INDIKASI PERMASALAHAN KURIKULUM 2013

INDIKASI PERMASALAHAN KURIKULUM 2013

INDIKASI PERMASALAHAN KURIKULUM 2013
INDIKASI PERMASALAHAN KURIKULUM 2013
  1. Tidak ada kajian terhadap penerapan Kurikulum 2006 yang berujung pada kesimpulan urgensi perpindahan kepada Kurikulum 2013.
  2. Tidak ada evaluasi menyeluruh terhadap uji coba penerapan Kurikulum 2013 setelah setahun penerapan di sekolah-sekolah yang ditunjuk.

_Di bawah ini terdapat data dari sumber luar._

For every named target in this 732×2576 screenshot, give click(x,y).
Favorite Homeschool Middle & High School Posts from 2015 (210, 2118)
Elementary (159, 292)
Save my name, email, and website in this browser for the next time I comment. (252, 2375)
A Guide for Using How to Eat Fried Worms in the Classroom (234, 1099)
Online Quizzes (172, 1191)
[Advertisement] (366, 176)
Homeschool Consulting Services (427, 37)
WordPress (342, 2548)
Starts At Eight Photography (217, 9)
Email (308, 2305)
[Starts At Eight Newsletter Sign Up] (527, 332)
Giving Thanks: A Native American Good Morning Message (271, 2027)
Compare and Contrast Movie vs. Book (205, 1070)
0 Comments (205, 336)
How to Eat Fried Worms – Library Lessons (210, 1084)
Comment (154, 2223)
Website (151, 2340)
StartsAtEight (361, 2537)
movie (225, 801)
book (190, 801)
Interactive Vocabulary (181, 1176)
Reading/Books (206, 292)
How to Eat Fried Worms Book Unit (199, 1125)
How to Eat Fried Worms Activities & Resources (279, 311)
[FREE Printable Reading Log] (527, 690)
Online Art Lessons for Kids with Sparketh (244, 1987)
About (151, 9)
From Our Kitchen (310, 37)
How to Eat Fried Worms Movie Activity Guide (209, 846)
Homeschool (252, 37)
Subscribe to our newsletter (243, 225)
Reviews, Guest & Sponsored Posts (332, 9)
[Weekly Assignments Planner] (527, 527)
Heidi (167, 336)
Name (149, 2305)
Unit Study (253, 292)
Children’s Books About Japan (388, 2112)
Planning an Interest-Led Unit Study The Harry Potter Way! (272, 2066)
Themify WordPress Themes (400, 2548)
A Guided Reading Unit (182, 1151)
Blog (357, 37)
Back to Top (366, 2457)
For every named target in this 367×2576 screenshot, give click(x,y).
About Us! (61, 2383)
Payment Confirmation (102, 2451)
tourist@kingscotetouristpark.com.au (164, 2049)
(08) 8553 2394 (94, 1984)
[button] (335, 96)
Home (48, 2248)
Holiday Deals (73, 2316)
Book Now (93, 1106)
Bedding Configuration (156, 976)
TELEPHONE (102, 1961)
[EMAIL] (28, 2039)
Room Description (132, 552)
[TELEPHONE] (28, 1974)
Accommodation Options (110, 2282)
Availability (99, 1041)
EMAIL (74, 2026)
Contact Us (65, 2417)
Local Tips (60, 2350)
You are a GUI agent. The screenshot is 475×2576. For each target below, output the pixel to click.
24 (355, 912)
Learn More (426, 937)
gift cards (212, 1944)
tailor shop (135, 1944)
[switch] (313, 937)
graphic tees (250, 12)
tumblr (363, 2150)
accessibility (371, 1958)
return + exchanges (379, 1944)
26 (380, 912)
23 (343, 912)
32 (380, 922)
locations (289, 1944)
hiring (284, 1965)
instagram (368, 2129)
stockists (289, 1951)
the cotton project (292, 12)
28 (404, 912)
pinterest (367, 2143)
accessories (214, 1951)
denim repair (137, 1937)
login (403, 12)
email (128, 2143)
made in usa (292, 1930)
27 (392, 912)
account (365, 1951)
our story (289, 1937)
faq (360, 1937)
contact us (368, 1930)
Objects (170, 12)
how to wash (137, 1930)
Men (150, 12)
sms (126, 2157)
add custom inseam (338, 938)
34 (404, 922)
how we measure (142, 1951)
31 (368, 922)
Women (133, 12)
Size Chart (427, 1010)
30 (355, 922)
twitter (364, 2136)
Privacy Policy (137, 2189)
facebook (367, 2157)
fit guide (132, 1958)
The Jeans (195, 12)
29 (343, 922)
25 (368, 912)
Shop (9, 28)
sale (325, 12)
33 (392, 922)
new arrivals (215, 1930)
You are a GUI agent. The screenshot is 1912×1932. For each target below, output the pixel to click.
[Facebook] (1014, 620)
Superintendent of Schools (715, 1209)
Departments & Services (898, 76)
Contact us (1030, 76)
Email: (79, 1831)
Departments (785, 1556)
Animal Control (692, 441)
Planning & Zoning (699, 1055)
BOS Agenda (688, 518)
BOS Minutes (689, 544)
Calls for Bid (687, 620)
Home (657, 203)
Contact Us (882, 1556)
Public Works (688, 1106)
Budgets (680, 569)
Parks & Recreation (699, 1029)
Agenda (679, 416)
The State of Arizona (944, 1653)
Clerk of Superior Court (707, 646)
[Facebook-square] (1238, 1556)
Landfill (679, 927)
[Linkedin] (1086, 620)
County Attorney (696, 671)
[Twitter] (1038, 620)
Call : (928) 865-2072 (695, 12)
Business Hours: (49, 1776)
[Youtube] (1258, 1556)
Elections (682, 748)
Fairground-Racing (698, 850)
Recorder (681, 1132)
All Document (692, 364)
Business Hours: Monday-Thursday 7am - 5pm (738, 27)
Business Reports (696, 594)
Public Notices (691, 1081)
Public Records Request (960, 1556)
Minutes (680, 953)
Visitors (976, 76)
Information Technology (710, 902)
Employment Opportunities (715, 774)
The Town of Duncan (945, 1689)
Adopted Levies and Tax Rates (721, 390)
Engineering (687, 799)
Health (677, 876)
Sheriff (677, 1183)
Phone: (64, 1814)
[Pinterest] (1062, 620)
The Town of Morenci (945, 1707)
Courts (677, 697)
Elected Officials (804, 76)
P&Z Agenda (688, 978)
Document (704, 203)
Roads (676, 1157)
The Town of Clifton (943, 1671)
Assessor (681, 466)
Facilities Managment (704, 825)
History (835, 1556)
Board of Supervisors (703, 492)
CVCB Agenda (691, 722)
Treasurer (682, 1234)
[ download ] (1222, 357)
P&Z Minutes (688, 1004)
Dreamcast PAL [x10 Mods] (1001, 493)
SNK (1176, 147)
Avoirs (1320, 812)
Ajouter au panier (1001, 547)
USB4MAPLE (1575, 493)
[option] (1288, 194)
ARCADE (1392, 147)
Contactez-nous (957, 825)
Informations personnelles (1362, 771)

  3. Kurikulum sudah diterapkan di seluruh sekolah di bulan Juli 2014, sementara instruksi untuk melakukan evaluasi baru dibuat bulan Oktober 2014. (Peraturan Menteri no 159)
  4. Pada Pasal 2 ayat 2 dalam Peraturan Menteri nomor 159 Tahun 2014 itu menyebutkan bahwa Evaluasi Kurikulum untuk mendapatkan informasi mengenai:
  • Kesesuaian antara Ide Kurikulum dan Desain Kurikulum;
  • Kesesuaian antara Desain Kurikulum dan Dokumen Kurikulum;
  • Kesesuaian antara Dokumen Kurikulum dan Implementasi Kurikulum; dan
  • Kesesuaian antara Ide Kurikulum, Hasil Kurikulum, dan Dampak Kurikulum.
  1. Kurikulum 2013 diterapkan di seluruh sekolah sebelum dievaluasi kesesuaian antara ide, desain, dokumen hingga dampak kurikulum.
  2. Penyeragaman tema di seluruh kelas, sampai metode, isi pembelajaran dan buku yang bersifat wajib sehingga terindikasi bertentangan dengan UU Sisdiknas.
  3. Penyusunan konten Kompetensi Inti dan Kompetensi Dasar yang tidak seksama sehingga menyebabkan ketidakselarasan.
  4. Kompetensi Spiritual dan Sikap terlalu dipaksakan sehingga menganggu substansi keilmuan dan menimbulkan kebingungan dan beban administratif berlebihan bagi para guru.
  5. Metode penilaian sangat kompleks dan menyita waktu sehingga membingungkan guru dan mengalihkan fokus dari memberi perhatian sepenuhnya pada siswa.
  6. Ketidaksiapan guru menerapkan metode pembelajaran pada Kurikulum 2013 yang menyebabkan beban juga tertumpuk pada siswa sehingga menghabiskan waktu siswa di sekolah dan di luar sekolah.
  7. Ketergesa-gesaan penerapan menyebabkan ketidaksiapan penulisan, pencetakan dan peredaran buku sehingga menyebabkan berbagai permasalahan di ribuan sekolah akibat keterlambatan atau ketiadaan buku.
  8. Berganti-gantinya regulasi kementerian akibat revisi yang berulang.